Make line search in our timestamp solving code more correct We had a mix of the newton's method and equality constrained primal-dual solver strategy in the same algorithm. Move over to using the primal-dual algorithm in https://web.stanford.edu/~boyd/cvxbook/bv_cvxbook.pdf Algoritym 10.2 fully. Line search was occasionally getting stuck at a local minima. To fix that, we add a limit to how small a step it will take. This makes it so we always make some progress, even if it isn't far, and solves both the logs where we need line search, and the logs where line search hurts convergence. Change-Id: I464e3f65f79bd42c50f7bc52d00337d7b22bf515 Signed-off-by: James Kuszmaul <james.kuszmaul@bluerivertech.com>

commit: a442ef55c9707f15c153adb10ed3470347822e0d [log] [tgz]
author: Austin Schuh <austin.schuh@bluerivertech.com> Thu Sep 28 12:57:12 2023 -0700
committer: James Kuszmaul <james.kuszmaul@bluerivertech.com> Mon Oct 02 13:21:29 2023 -0700
tree: be99b6b761a9fc408d3c2af9b106424173ab58a0
parent: 91b1c67aeefea012882e4e54c55c93fc924fa739 [diff]
diff --git a/aos/network/multinode_timestamp_filter.cc b/aos/network/multinode_timestamp_filter.cc
index ddb7864..55b6b02 100644
--- a/aos/network/multinode_timestamp_filter.cc
+++ b/aos/network/multinode_timestamp_filter.cc

@@ -459,7 +459,8 @@
   return result;
 }
 
-Eigen::VectorXd NewtonSolver::Newton(const Problem::Derivatives &derivatives,
+Eigen::VectorXd NewtonSolver::Newton(const Eigen::Ref<const Eigen::VectorXd> y,
+                                     const Problem::Derivatives &derivatives,
                                      size_t iteration) {
   // https://www.cs.purdue.edu/homes/jhonorio/16spring-cs52000-equality.pdf
   // https://web.stanford.edu/~boyd/cvxbook/bv_cvxbook.pdf chapter 10 is good
@@ -479,6 +480,10 @@
   Eigen::VectorXd b = Eigen::VectorXd::Zero(a.rows());
   b.block(0, 0, derivatives.gradient.rows(), 1) = -derivatives.gradient;
   if (derivatives.Axmb.rows()) {
+    const Eigen::Ref<const Eigen::VectorXd> v =
+        y.block(derivatives.hessian.rows(), 0, derivatives.A.rows(), 1);
+    b.block(0, 0, derivatives.gradient.rows(), 1) -=
+        derivatives.A.transpose() * v;
     b.block(derivatives.gradient.rows(), 0, derivatives.Axmb.rows(), 1) =
         -derivatives.Axmb;
   }
@@ -517,9 +522,6 @@
   // Note: all the prints are transposed so they fit on one line instead of
   // having a ton of massive column vectors being printed all the time.

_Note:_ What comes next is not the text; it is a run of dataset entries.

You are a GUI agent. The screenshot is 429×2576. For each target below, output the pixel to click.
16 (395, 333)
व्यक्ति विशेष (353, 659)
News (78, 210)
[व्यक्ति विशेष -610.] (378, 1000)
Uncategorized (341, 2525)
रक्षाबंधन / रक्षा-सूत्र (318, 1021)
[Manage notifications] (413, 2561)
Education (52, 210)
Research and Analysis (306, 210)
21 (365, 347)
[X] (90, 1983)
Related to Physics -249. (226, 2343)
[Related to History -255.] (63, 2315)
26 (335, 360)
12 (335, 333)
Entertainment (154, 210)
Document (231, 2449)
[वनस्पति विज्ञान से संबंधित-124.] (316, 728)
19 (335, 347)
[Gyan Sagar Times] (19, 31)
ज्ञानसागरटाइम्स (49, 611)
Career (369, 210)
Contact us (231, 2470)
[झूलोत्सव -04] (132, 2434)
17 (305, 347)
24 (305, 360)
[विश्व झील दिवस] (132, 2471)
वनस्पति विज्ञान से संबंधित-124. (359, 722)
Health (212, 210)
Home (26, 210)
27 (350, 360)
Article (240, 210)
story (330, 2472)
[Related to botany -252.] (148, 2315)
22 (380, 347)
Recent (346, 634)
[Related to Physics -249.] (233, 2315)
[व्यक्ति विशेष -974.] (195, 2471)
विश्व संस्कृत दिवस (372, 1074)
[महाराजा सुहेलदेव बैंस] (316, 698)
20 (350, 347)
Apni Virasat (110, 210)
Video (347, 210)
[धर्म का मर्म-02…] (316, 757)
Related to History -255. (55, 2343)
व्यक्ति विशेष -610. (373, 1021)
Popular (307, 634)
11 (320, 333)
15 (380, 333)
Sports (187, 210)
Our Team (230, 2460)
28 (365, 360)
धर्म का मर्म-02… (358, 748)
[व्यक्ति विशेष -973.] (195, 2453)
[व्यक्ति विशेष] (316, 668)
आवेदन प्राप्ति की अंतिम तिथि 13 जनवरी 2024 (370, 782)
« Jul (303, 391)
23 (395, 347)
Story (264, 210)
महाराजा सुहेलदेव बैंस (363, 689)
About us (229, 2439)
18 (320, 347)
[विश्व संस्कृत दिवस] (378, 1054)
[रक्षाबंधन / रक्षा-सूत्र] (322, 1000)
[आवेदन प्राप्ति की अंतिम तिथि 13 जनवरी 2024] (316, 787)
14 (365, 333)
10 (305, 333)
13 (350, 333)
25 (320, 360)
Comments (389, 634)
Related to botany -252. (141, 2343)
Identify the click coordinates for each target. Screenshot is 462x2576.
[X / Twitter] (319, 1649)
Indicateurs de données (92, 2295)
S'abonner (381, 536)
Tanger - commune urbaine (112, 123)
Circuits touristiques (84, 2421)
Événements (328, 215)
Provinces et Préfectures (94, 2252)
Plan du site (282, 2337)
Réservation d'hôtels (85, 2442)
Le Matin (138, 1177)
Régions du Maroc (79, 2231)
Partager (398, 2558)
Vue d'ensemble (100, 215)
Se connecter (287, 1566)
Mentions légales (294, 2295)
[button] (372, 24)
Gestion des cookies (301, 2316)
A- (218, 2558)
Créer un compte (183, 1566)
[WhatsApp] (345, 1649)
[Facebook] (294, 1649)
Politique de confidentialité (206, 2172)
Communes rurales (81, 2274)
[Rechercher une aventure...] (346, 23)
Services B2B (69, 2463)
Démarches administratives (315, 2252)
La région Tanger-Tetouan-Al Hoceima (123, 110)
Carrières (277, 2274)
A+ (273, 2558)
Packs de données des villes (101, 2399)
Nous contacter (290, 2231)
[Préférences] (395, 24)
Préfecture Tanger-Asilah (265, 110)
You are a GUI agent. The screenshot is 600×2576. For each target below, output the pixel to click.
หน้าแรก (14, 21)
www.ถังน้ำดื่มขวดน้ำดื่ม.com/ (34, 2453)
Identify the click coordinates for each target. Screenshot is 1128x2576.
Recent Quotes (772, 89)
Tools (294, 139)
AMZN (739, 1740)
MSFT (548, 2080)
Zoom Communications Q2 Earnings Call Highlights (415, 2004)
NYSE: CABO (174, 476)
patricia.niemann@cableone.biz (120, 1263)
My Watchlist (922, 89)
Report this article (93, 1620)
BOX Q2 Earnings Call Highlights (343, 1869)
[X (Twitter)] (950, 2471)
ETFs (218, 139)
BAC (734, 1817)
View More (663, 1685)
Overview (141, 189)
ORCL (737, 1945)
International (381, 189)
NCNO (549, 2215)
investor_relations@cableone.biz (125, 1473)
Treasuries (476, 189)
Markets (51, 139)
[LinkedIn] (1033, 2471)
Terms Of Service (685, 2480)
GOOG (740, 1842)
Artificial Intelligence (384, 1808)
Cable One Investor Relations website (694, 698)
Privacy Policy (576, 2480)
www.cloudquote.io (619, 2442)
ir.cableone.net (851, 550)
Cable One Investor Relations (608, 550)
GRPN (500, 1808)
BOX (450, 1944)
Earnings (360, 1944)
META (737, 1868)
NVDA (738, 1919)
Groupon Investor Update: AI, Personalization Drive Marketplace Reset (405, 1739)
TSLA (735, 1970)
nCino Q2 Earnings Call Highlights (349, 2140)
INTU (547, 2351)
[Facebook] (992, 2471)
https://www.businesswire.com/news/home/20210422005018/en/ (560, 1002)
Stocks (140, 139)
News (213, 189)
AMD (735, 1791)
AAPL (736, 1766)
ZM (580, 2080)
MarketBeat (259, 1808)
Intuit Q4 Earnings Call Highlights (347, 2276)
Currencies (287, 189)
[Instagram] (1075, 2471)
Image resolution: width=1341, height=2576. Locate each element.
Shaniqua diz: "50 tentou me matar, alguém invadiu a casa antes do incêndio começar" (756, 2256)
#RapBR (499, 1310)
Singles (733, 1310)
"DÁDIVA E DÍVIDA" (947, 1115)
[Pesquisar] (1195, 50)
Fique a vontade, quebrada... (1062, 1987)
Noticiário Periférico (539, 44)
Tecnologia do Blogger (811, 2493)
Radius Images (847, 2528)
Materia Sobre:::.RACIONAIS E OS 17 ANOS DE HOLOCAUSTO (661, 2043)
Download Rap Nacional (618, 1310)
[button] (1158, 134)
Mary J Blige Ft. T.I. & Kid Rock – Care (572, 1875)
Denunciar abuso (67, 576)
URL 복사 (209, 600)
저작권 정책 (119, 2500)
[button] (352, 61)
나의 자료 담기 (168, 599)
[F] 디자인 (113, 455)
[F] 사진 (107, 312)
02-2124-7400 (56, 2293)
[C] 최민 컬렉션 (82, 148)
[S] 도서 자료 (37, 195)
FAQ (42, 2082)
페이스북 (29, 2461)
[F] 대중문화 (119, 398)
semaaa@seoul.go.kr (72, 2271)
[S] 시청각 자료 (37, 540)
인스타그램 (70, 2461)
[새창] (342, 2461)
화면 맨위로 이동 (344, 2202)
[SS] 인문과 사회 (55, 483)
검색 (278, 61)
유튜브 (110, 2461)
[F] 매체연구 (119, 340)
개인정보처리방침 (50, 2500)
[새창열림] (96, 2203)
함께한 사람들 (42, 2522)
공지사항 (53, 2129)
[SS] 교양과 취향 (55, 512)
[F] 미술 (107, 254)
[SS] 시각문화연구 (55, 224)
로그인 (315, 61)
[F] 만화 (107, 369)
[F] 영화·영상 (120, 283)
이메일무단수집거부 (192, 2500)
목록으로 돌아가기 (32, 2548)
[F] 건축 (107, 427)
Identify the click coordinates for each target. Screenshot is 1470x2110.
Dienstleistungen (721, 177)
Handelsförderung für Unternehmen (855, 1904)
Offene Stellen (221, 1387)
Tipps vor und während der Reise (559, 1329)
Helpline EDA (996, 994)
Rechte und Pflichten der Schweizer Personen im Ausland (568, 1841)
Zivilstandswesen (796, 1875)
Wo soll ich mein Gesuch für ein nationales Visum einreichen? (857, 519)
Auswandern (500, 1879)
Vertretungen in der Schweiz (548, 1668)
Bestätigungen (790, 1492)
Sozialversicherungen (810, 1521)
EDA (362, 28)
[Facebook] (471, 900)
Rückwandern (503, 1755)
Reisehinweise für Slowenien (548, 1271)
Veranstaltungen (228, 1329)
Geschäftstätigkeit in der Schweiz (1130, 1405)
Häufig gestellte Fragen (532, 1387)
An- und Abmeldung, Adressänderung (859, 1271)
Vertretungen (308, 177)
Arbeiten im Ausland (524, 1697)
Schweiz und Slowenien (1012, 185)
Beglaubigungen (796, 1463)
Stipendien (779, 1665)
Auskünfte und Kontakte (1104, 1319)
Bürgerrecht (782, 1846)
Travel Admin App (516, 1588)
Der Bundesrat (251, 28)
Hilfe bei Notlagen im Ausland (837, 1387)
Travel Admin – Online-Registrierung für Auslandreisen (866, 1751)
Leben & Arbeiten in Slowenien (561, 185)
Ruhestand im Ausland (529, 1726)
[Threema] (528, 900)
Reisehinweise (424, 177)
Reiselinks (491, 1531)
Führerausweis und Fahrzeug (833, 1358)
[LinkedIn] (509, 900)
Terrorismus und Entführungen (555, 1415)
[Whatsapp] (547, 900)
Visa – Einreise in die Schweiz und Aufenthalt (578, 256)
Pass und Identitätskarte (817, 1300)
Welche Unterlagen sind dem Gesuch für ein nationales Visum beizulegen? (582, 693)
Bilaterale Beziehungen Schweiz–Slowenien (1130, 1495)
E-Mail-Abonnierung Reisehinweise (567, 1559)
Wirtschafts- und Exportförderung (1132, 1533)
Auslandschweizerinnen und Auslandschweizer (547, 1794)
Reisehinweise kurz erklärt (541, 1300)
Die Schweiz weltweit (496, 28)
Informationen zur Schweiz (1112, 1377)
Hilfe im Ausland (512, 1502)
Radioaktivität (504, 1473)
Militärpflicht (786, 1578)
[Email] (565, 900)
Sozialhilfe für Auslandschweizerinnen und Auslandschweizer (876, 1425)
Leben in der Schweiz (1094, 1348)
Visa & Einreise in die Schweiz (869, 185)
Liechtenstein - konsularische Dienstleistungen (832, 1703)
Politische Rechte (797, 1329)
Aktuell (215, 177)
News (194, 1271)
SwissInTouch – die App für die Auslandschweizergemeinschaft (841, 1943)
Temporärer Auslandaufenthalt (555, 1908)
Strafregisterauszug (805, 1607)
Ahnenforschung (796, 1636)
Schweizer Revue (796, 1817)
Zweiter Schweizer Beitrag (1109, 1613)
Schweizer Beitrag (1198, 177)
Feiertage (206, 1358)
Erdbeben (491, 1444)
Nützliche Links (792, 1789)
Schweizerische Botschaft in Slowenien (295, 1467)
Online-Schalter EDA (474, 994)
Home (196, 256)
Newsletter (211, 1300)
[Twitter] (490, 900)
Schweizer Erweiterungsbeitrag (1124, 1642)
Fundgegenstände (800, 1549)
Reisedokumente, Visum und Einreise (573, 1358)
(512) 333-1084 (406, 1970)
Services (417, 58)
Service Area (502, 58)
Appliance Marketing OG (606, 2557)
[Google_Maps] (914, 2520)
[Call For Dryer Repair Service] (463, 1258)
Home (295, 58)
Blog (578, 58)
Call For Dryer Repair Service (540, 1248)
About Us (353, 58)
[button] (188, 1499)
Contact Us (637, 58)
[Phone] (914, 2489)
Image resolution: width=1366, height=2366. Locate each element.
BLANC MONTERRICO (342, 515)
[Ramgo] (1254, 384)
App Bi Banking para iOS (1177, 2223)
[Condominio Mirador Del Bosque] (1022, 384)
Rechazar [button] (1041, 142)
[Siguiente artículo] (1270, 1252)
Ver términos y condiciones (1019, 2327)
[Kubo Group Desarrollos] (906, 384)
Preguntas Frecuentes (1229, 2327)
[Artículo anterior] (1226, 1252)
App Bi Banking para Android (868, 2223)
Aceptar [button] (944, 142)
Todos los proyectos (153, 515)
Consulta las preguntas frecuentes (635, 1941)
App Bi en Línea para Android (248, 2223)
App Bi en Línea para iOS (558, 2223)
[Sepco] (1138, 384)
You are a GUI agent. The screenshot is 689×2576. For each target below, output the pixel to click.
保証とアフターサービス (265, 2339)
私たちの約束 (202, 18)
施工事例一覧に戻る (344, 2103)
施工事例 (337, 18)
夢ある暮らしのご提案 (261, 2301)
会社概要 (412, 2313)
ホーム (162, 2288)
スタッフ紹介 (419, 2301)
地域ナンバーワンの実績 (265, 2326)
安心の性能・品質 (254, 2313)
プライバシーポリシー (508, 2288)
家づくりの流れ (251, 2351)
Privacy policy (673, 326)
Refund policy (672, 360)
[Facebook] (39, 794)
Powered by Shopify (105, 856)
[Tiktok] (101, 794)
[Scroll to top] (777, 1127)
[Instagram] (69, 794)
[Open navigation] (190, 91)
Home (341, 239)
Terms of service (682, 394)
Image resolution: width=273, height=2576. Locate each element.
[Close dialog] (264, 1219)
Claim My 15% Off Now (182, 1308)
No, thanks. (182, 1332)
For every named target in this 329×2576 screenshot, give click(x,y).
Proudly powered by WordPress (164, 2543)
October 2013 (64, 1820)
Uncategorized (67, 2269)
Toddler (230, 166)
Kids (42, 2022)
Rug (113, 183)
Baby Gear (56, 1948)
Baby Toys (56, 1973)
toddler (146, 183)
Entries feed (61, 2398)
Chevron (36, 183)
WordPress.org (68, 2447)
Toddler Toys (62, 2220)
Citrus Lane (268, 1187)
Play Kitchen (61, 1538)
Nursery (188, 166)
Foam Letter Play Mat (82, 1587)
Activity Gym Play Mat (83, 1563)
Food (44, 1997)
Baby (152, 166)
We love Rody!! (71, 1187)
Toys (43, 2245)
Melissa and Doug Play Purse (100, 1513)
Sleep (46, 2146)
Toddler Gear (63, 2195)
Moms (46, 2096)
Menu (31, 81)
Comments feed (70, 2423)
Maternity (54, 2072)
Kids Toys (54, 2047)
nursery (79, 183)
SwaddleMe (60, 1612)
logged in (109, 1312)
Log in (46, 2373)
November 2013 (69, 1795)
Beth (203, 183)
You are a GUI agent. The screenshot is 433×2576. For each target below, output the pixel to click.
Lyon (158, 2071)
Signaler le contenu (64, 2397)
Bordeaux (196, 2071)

   SOLVE_VLOG(my_solve_number_, 2)
-      << "    r_primal: " << std::setprecision(12) << std::fixed
-      << std::setfill(' ') << derivatives.Axmb.transpose().format(kHeavyFormat);
-  SOLVE_VLOG(my_solve_number_, 2)
       << "    r_dual: " << std::setprecision(12) << std::fixed
       << std::setfill(' ')
       << derivatives.gradient.transpose().format(kHeavyFormat) << " + "
@@ -527,8 +529,10 @@
            t * step.block(derivatives.gradient.rows(), 0, 1, 1))
               .transpose() *
           derivatives.A)
-             .transpose()
              .format(kHeavyFormat);
+  SOLVE_VLOG(my_solve_number_, 2)
+      << "    r_primal: " << std::setprecision(12) << std::fixed
+      << std::setfill(' ') << derivatives.Axmb.transpose().format(kHeavyFormat);
   return (derivatives.gradient +
           derivatives.A.transpose() *
               (y.block(derivatives.gradient.rows(), 0, 1, 1) +
@@ -554,12 +558,18 @@
       my_solve_number_, y, false, false, absl::Span<const size_t>());
   double r_orig_squared = RSquaredUnconstrained(derivatives, y, y, 0.0);
   while (true) {
-    const Eigen::VectorXd step = Newton(derivatives, iteration);
+    SOLVE_VLOG(my_solve_number_, 1) << "Starting iteration " << iteration;
+
+    const Eigen::VectorXd step = Newton(y, derivatives, iteration);
     solution_node = derivatives.solution_node;
 
+    SOLVE_VLOG(my_solve_number_, 1)
+        << "  y(" << iteration << ") is " << y.transpose().format(kHeavyFormat);
+    PrintDerivatives(derivatives, y, "", 3);
     SOLVE_VLOG(my_solve_number_, 2)
-        << "Step " << iteration << " -> " << std::setprecision(12) << std::fixed
-        << std::setfill(' ') << step.transpose().format(kHeavyFormat);
+        << "  initial step(" << iteration << ") -> " << std::setprecision(12)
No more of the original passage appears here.